__The problem__
Reproduce the records below word for word.

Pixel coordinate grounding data
[Start of Attachment]

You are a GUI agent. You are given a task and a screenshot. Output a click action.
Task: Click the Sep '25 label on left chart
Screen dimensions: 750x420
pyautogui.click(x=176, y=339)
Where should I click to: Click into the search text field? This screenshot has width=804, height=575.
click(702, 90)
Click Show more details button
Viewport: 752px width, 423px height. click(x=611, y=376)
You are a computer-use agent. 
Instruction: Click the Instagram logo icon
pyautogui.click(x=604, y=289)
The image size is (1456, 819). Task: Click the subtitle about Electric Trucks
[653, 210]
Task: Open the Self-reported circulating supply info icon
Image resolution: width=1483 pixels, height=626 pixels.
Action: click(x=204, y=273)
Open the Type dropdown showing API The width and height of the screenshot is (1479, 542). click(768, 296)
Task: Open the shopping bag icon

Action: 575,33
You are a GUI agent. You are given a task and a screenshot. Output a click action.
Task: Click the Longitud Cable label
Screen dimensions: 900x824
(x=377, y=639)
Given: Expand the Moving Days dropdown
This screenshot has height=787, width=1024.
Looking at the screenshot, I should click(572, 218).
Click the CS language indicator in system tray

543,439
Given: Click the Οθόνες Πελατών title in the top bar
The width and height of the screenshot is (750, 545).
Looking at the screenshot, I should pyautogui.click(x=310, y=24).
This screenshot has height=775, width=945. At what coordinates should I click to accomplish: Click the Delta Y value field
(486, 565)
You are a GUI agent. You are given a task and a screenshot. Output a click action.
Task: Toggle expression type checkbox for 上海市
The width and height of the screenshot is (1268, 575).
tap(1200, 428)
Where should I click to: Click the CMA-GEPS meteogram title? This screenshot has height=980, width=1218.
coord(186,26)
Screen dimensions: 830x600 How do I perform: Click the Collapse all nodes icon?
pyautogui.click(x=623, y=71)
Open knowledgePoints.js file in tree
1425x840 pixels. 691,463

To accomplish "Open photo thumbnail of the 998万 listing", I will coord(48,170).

[End of Attachment]

__Answer to this exercise__
You are a GUI agent. You are given a task and a screenshot. Output a click action.
Task: Click the Sep '25 label on left chart
Screen dimensions: 750x420
pyautogui.click(x=176, y=339)
Where should I click to: Click into the search text field? This screenshot has width=804, height=575.
click(702, 90)
Click Show more details button
Viewport: 752px width, 423px height. click(x=611, y=376)
You are a computer-use agent. 
Instruction: Click the Instagram logo icon
pyautogui.click(x=604, y=289)
The image size is (1456, 819). Task: Click the subtitle about Electric Trucks
[653, 210]
Task: Open the Self-reported circulating supply info icon
Image resolution: width=1483 pixels, height=626 pixels.
Action: click(x=204, y=273)
Open the Type dropdown showing API The width and height of the screenshot is (1479, 542). click(768, 296)
Task: Open the shopping bag icon

Action: 575,33
You are a GUI agent. You are given a task and a screenshot. Output a click action.
Task: Click the Longitud Cable label
Screen dimensions: 900x824
(x=377, y=639)
Given: Expand the Moving Days dropdown
This screenshot has height=787, width=1024.
Looking at the screenshot, I should click(572, 218).
Click the CS language indicator in system tray

543,439
Given: Click the Οθόνες Πελατών title in the top bar
The width and height of the screenshot is (750, 545).
Looking at the screenshot, I should pyautogui.click(x=310, y=24).
This screenshot has height=775, width=945. At what coordinates should I click to accomplish: Click the Delta Y value field
(486, 565)
You are a GUI agent. You are given a task and a screenshot. Output a click action.
Task: Toggle expression type checkbox for 上海市
The width and height of the screenshot is (1268, 575).
tap(1200, 428)
Where should I click to: Click the CMA-GEPS meteogram title? This screenshot has height=980, width=1218.
coord(186,26)
Screen dimensions: 830x600 How do I perform: Click the Collapse all nodes icon?
pyautogui.click(x=623, y=71)
Open knowledgePoints.js file in tree
1425x840 pixels. 691,463

To accomplish "Open photo thumbnail of the 998万 listing", I will coord(48,170).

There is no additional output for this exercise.